Más allá de los reproches, en el artículo publicado por Lewinsky persiste una herida que invita a revisar el esqueleto propio del poder. Su herida pronuncia otras preguntas que incluso en la actualidad son pasadas por alto en lo instituido y desestimadas en lo instituyente: ¿existe una «forma feminista» de ejercer el poder? ¿O acaso feminismos y poder conforman un oxímoron cuya ilusión son las instituciones? ¿Alcanza la perspectiva de género para revertir, subsanar o apaciguar los manejos de los poderosos? Si lo personal es político, entonces estamos ante otra fricción.

Recreado con un elenco de primer nivel, con una puesta de arte que reproduce sin margen de error los anhelados años 90, y con un tratamiento elegante y sofisticado de los acontecimientos sexuales, el caso Lewinsky alumbra las zonas oscuras del poder y explicita sus alcances e influencias. Políticas, sí, pero también profundamente personales. ¿Qué tiene el poder que seduce y destruye, que cautiva y expulsa? ¿Cuáles son los riesgos de acostarse con un presidente, ya sea de una gran potencia o de cualquier país en los confines del mundo? Es decir, ¿qué peligros implica mantener una relación de poder —de eso se tratan las relaciones sexuales— con una persona con el nivel de poder de Bill Clinton? Es posible que la entonces ambiciosa e ingenua becaria creyera que sostener un romance de esas características no le generaría (nunca) ningún costo, pero fantasías así no podían ser propias de un hombre como Clinton.  ¿O acaso creyó que su investidura —cuántas veces sinónimo de impunidad— lo protegía de ser descubierto en sus mentiras como un niño?

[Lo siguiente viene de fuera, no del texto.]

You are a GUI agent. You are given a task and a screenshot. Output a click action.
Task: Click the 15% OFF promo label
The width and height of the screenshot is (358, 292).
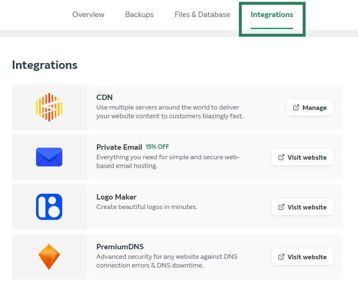[157, 147]
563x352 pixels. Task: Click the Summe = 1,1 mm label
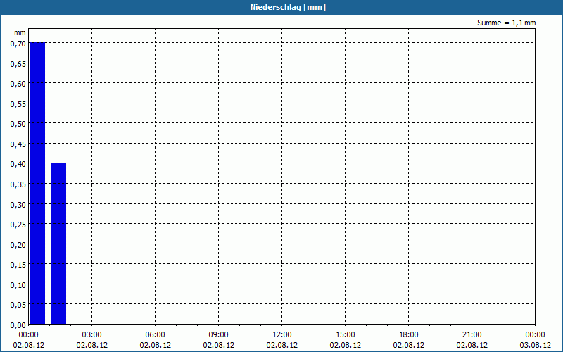point(506,23)
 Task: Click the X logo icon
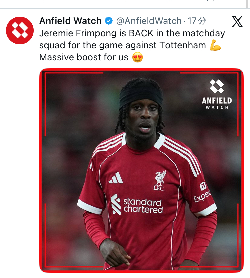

Clinton arriesgó el poder construido durante toda su vida. Lewinsky, su nombre y su futuro. Mientras que él fue absuelto de los once cargos con los que fue acusado —multado con una suma inferior a los 100.000 dólares—, ella se convirtió en el caso cero del public shaming (vergüenza pública) y en la prueba viviente de lo que hace el poder con alguien que ha visto demasiado. Impeachment pone a dialogar dos épocas, pero sobre todo se pregunta si el caso Lewinsky es también una historia de amor frustrada entre feminismo y poder.